Frankly, the closing days before the closing days of an experiment like this are never super exciting. I exiled myself from my co-workers, sat far away from my girlfriend on the couch whenever we watched TV, and killed a whole field of artificial flowers in the obsessive washing of my clothes. Seriously, I cannot thank my laundromat enough for managing to turn me into an air freshener.
My moment of zen, so to speak, came to me in the middle of a Sephora. I promised myself I'd buy a new cologne (while refraining from actually trying any on) as a congratulatory gift for letting myself go for a month. What I hoped would be a brief visit turned into something along the lines of a beautiful sonnet.
A woman approached me and asked me if I needed help choosing a cologne. I could've burst into tears right there. I spent at least half an hour sampling scents with her. She would spritz a piece of paper, hold it up to my nose, and ask me what I thought. It was like Regarding Henry, with Harrison Ford, where he gets shot in the head, loses his memory, and has to learn how to live again. Every single scent felt as though I were smelling it for the first time. Every spritz sent me into a world of olfactory delight as I picked out hints of cedar, tobacco, pepper, and whatever other bullshit people put in cologne.
I ended up buying a $90 bottle of cologne from Sephora that day. And I have the receipt to prove it.
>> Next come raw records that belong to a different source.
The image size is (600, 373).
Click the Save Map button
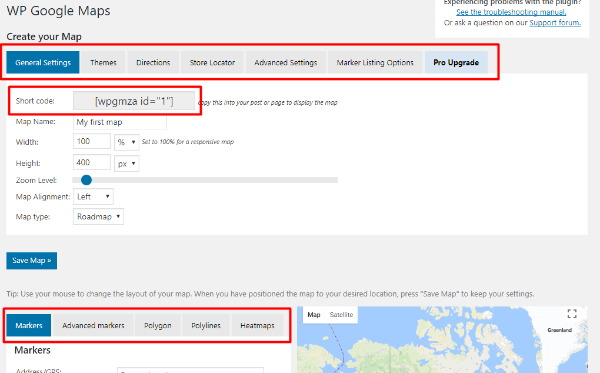click(x=32, y=261)
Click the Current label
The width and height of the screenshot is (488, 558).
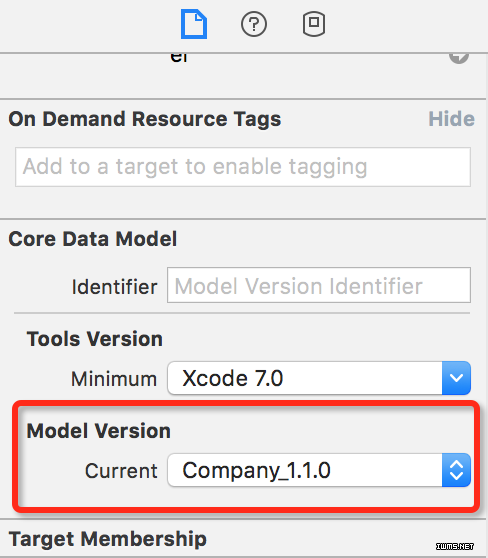coord(121,471)
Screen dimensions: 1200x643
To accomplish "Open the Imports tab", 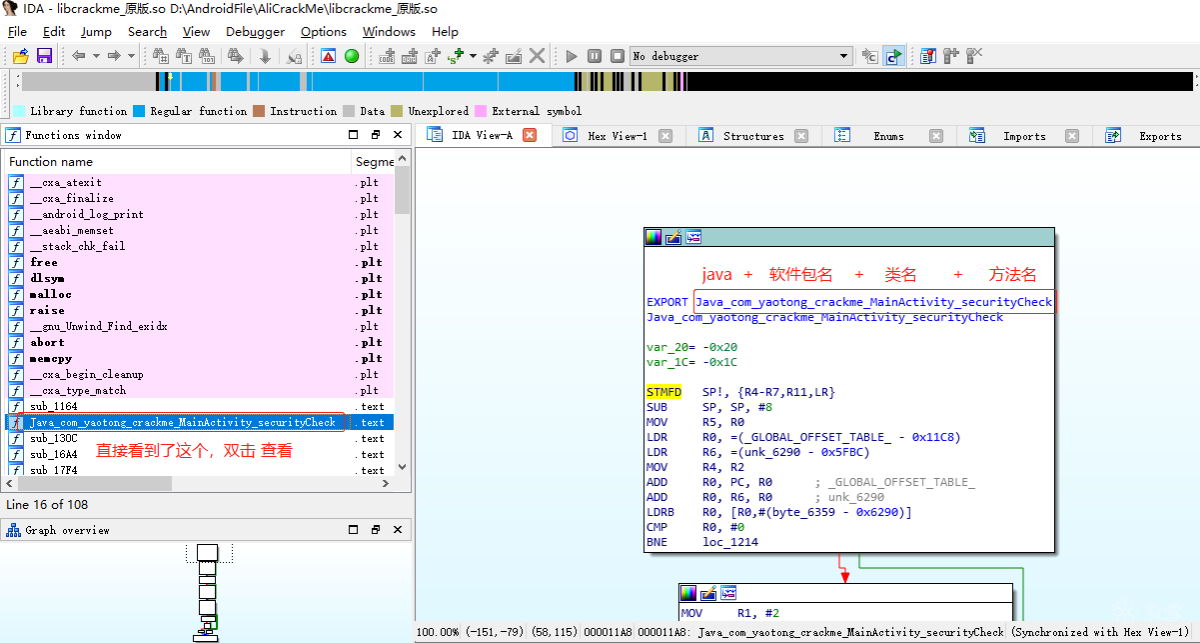I will [1024, 136].
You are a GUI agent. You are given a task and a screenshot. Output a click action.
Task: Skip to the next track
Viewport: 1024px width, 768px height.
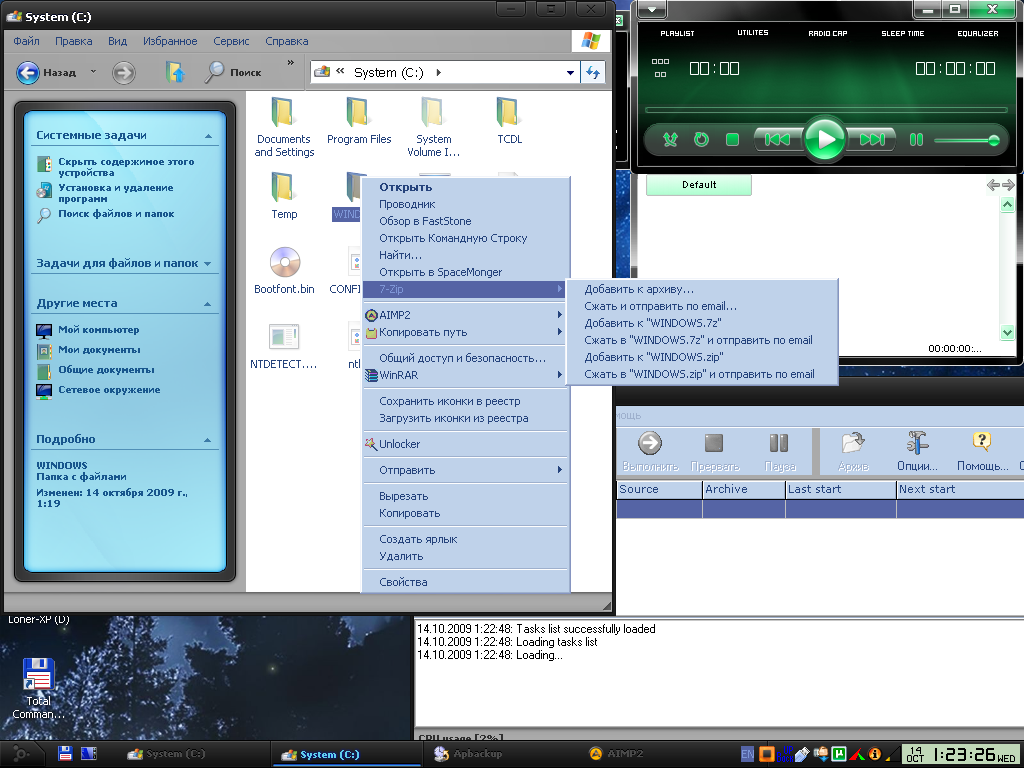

The final two days of the experiment were a blur. I flew to Arizona, which by that point wasn't a big deal because my girlfriend had gotten used to my smell, and I doused myself in cologne when my 30 days were up.
But did I learn anything?
There aren't too many people interested in the ramblings of a man who loved the way he smelled after spending 30 days being stinky, I imagine… but I'll leave you with this little nugget of truth: I fucking love smelling good.
Truly, there was no better feeling than watching my friends get married while a fragrant, incredible odor wafted from my body. Blame it on my generalized anxiety disorder, but every muscle in my body started to relax knowing I smelled good.
Above all, this experiment gave me a heaping dose of reality. I am not a magical being who can evade nature, I am not powerful enough to control my own odor, I am a 30-year-old man who smells like old popcorn, Fritos, and discount cologne when he sweats too much.